Dans un contexte où le trop-plein de bureaux coexiste en ville avec la pénurie de logements, l’avenir de la construction passe-il par la réversibilité des édifices ? C’est en tout cas le propos que développe l’agence Canal Architecture dans l’ouvrage Construire Réversible, paru en avril 2017. «Qu’attendons-nous pour construire réversible ?». Patrick Rubin est allé poser la question aux divers acteurs de l’immobilier.
Le concept de réversibilité en architecture n’est pas nouveau. Le Corbusier, décidément partout, ou Marcel Lods s’étaient déjà posée la question et l’ouvrage de Canal Architecture montre d’ailleurs comment ce questionnement a traversé le XXe siècle partout en Europe.
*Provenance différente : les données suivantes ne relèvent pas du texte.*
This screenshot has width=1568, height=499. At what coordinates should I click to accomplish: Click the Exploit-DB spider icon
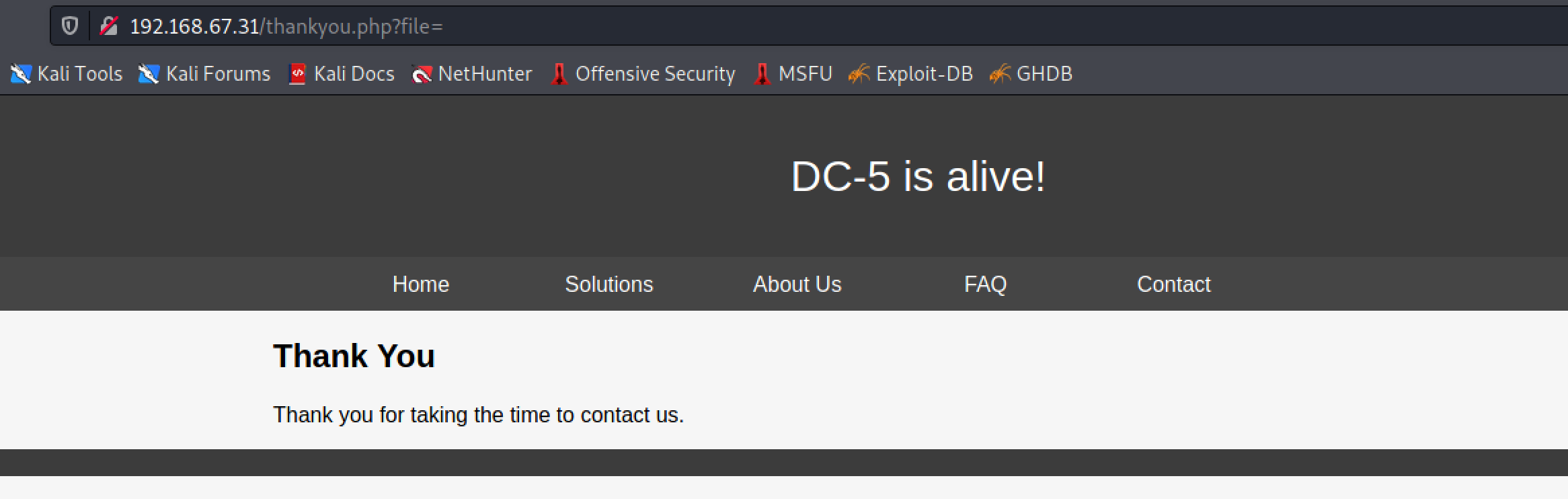tap(859, 74)
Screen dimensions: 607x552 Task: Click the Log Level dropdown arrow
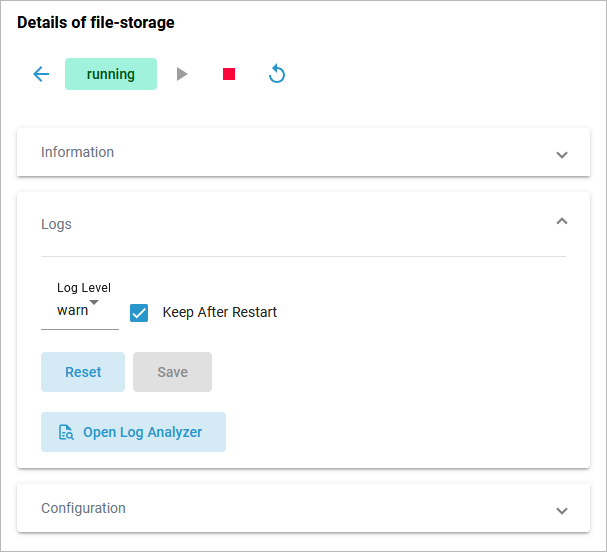point(94,302)
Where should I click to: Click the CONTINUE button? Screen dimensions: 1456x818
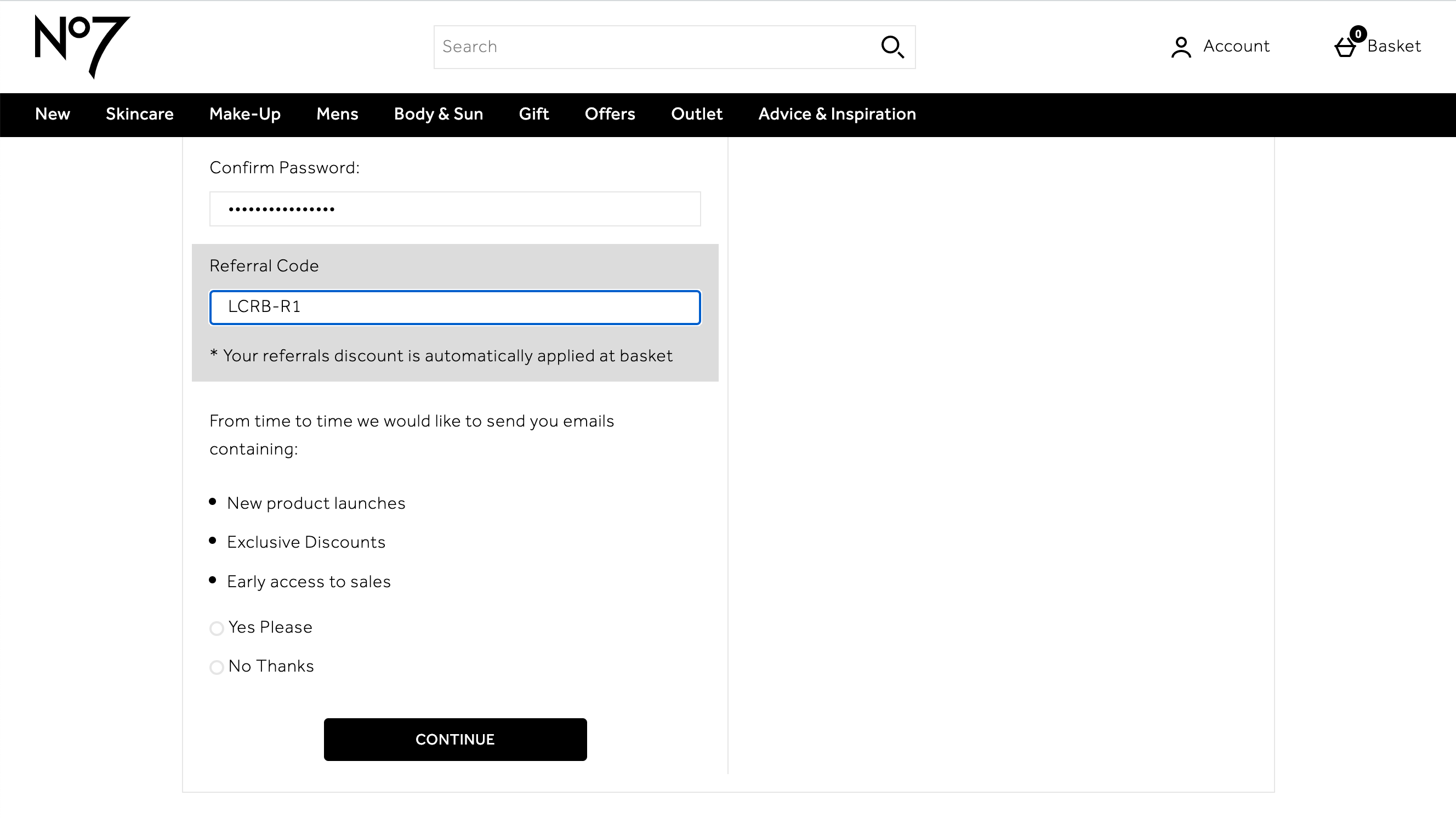pos(455,739)
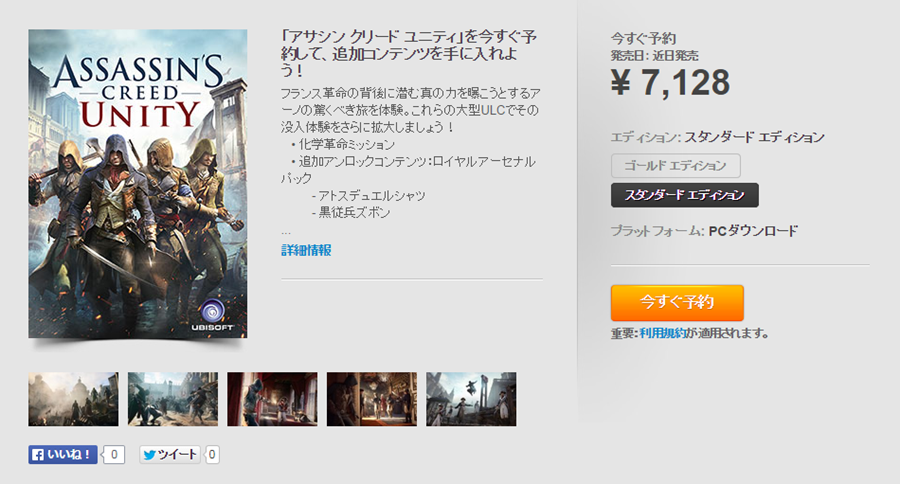Expand the truncated description ellipsis
Screen dimensions: 900x484
click(286, 233)
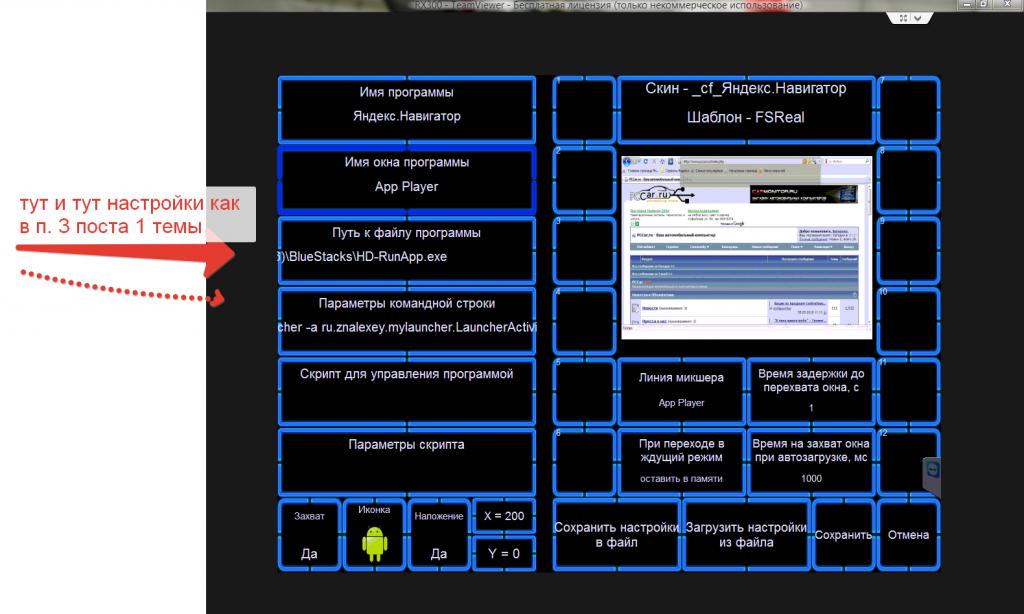Image resolution: width=1024 pixels, height=614 pixels.
Task: Select empty button slot number 3
Action: [x=583, y=250]
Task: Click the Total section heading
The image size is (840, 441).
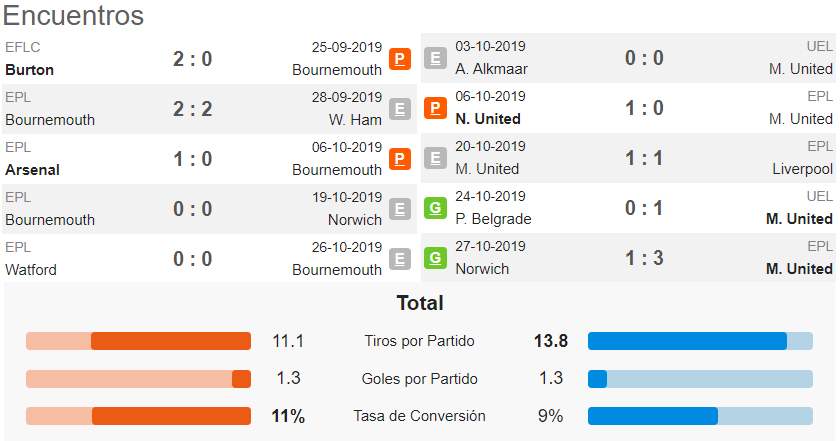Action: (420, 303)
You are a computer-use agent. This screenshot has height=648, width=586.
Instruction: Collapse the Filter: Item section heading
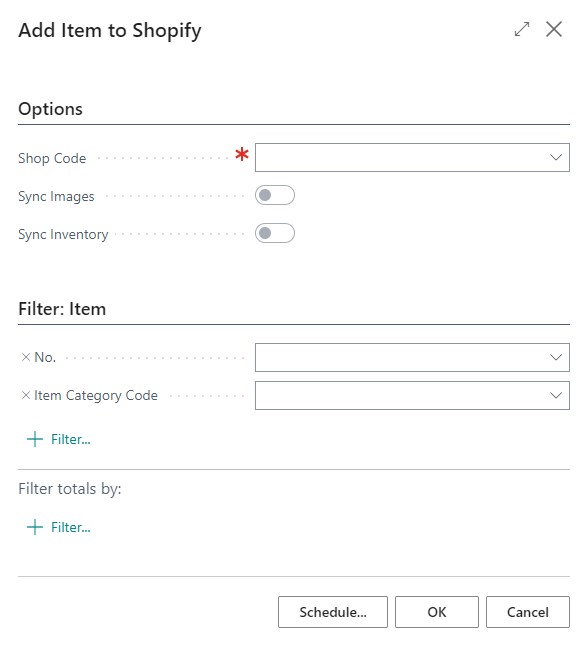pyautogui.click(x=62, y=309)

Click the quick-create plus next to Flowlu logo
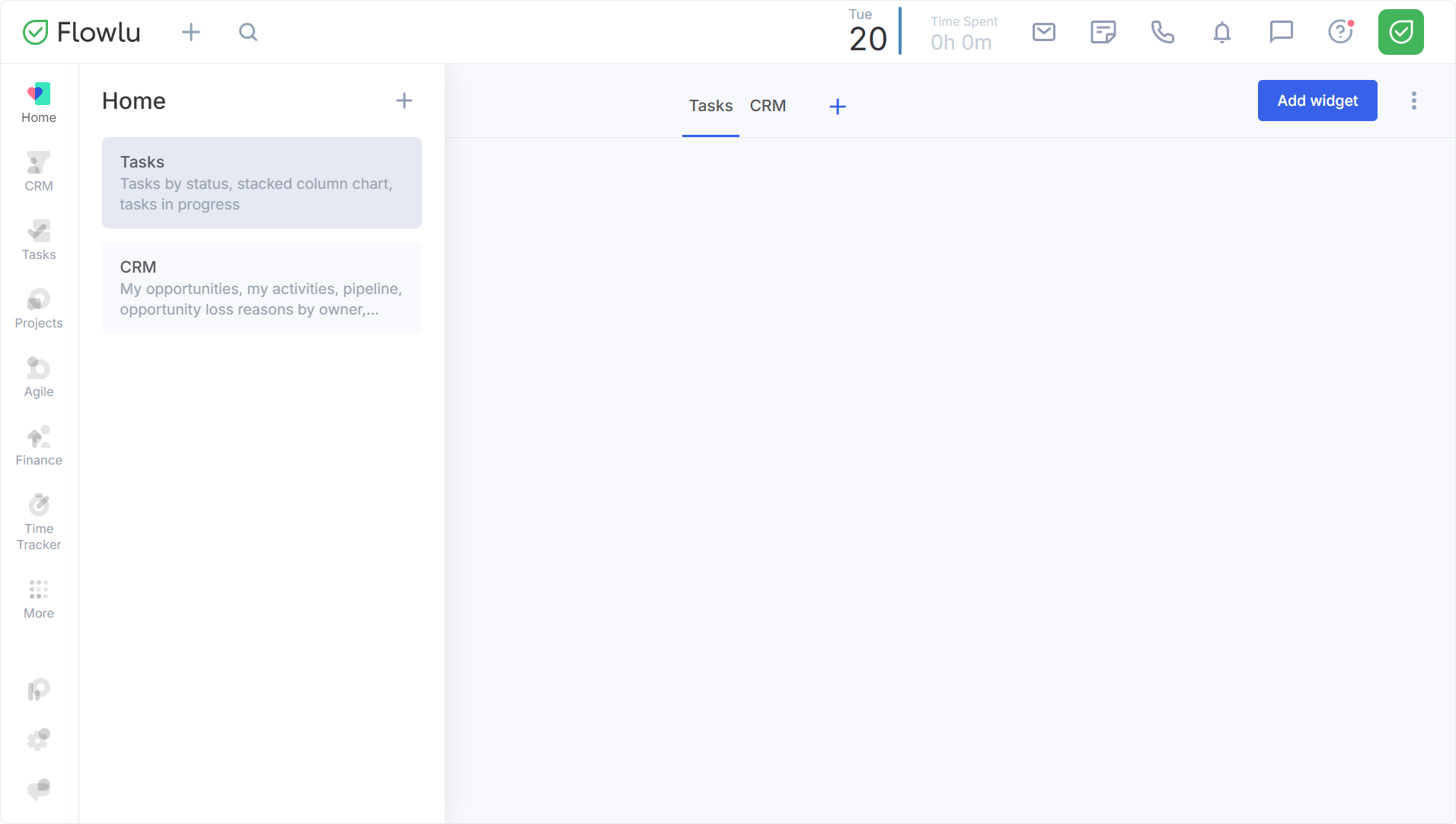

Depuis la crise de 2008, le contexte économique et sociétal a revitalisé la réflexion. Mais sous quelle forme ? Selon quel critère selon quel acteur ? Patrick Rubin a mené l’enquête auprès de décideurs, d’investisseurs, de constructeurs, sans oublier ses amis architectes et professeurs. L’agence parisienne livre ainsi une réflexion non pas sur l’esthétique ou la forme des bâtiments mais sur leur inscription dans le temps.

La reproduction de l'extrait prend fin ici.